Camille Pissaro (1830–1903) was born in what we now call the U.S. Virgin Islands, and went to boarding school in Pairs, coming home with fiery artistic sensibilities. His Jewish merchant father disapproved, so during his self-funded twenties, he painted the tropics, hopping from the Virgin Islands down to Venezuela, and finally left for art school in Paris, where he met Monet and Renoir. Escaping to England in 1870 during the Franco Prussian war, he and Monet gobbled up art at the British museums until the war let up in 1871 and he could move back to France, this time joined by Cezanne, and later Gaugain and Van Gogh (and, name dropping just a little more, he picked up some of Seurat’s neo-Impressionist tendencies when they met in 1885). No surprise, then, his retrospective exhibition by influential art dealer Durand-Ruel in 1892 left him a strong financial foundation, allowing him to rent a room in the the Grand Hotel de Russie in Paris where he painted The Boulevard Montmartre on a Winter Morning among many other paintings of the same street.
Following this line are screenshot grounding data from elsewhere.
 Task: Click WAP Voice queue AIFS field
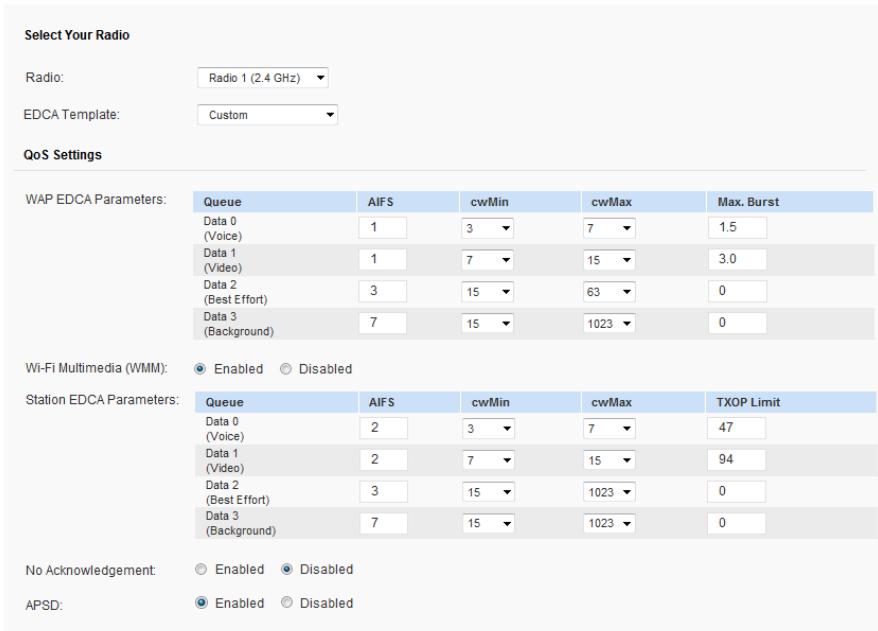[382, 229]
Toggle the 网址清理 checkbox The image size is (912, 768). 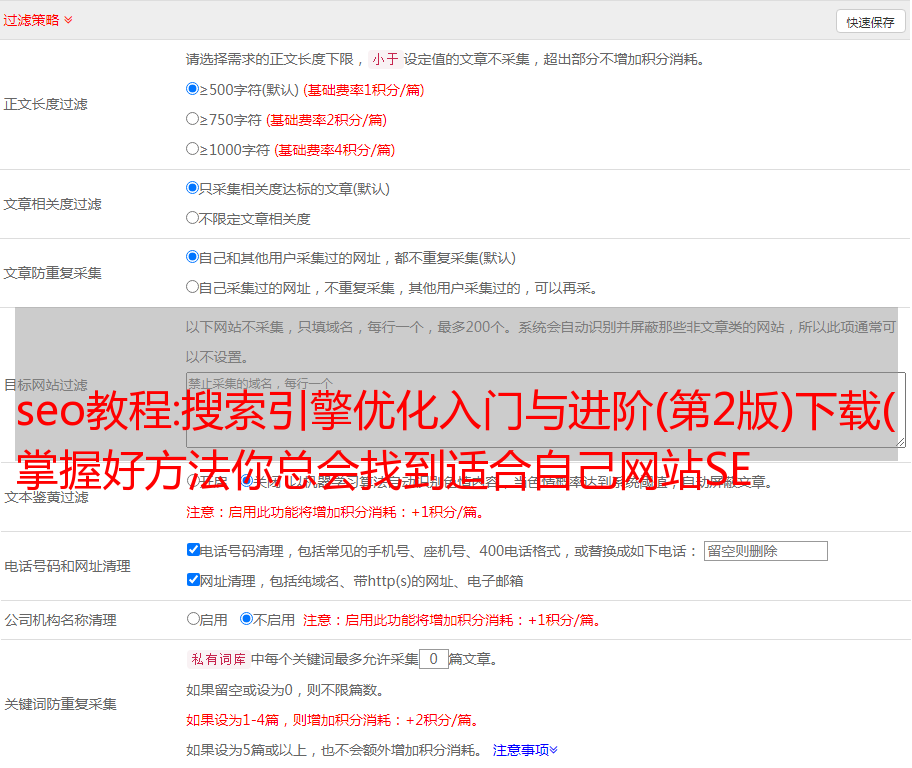click(193, 580)
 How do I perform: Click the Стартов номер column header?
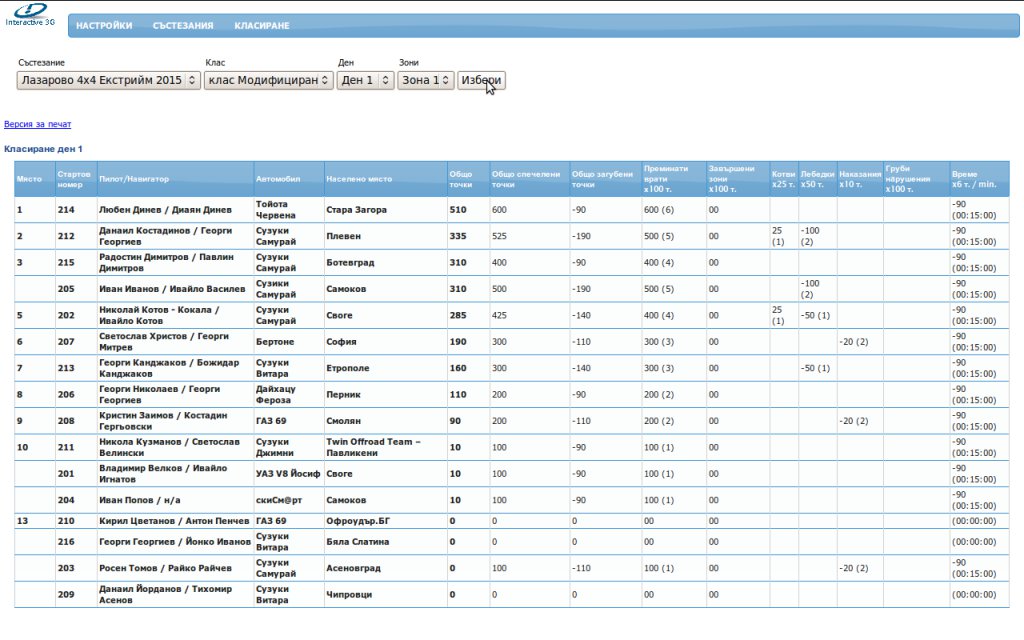tap(75, 179)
From his hotel window, Pissaro recorded life on one of these smaller avenues, unlike the more popular 230 foot-wide Champs-Élysées (broad enough to land a 747 down the middle of it), The Boulevard Montmartre provided a more intimate picture of the Parisian lifestyle.
Despite what we detest and despise from many long months of winter and pandemic, we, too, like Pissaro, have been given a chance to take in a more intimate picture of everyday life. From our own windows, we see the commonplace, domestic, household realities that otherwise go unnoticed, and have a chance to be formed and framed by our nearness to the ordinary.
Blessing
Under silver snow and luminous daylight, O God, give us the blessing of an intimate view of everyday life. Amen.